Take each line of the data that contains the string "will" and copy it.

Data records:
______

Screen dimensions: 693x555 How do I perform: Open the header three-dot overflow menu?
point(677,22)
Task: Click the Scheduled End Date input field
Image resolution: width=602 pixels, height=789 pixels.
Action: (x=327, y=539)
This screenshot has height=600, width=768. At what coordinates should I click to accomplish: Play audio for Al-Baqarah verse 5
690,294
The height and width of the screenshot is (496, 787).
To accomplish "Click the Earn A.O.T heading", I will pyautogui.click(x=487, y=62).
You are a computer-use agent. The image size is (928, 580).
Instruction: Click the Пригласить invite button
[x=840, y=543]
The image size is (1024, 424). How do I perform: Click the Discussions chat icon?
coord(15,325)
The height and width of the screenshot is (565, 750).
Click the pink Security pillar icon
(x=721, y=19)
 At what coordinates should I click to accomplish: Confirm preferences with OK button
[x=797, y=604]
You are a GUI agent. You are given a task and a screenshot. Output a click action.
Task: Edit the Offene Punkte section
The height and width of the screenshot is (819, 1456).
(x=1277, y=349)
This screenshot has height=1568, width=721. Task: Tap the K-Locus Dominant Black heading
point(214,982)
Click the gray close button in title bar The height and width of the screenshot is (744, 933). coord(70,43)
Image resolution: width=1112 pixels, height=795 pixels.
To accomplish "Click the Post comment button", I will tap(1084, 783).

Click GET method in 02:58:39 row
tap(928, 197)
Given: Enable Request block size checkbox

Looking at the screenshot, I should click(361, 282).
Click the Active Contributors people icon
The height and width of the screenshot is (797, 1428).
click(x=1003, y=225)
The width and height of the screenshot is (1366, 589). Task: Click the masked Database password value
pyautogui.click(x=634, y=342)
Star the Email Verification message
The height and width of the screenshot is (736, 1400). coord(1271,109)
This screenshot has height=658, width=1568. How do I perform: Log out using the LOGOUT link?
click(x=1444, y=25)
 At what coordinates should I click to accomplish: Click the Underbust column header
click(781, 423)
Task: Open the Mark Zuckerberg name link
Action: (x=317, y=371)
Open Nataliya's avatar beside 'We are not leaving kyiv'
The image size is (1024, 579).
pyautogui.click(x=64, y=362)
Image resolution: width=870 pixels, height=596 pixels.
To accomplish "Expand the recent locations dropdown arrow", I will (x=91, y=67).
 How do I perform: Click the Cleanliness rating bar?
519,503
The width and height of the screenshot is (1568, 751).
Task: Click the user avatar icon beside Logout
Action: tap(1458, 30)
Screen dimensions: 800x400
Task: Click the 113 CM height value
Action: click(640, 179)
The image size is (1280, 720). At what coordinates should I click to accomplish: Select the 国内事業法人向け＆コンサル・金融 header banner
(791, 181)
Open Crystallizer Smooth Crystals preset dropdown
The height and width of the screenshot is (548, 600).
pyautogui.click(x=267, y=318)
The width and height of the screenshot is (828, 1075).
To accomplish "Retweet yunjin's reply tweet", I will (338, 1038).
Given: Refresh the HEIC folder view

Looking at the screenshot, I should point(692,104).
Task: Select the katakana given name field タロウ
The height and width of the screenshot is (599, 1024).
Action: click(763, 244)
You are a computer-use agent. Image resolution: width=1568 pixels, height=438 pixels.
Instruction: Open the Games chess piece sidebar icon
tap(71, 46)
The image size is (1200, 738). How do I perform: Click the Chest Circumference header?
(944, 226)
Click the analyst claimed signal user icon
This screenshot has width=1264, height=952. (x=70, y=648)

______

Exercise result:
To accomplish "Click the Earn A.O.T heading", I will pyautogui.click(x=487, y=62).
To accomplish "Click the Post comment button", I will tap(1084, 783).
To accomplish "Expand the recent locations dropdown arrow", I will (x=91, y=67).
To accomplish "Retweet yunjin's reply tweet", I will (338, 1038).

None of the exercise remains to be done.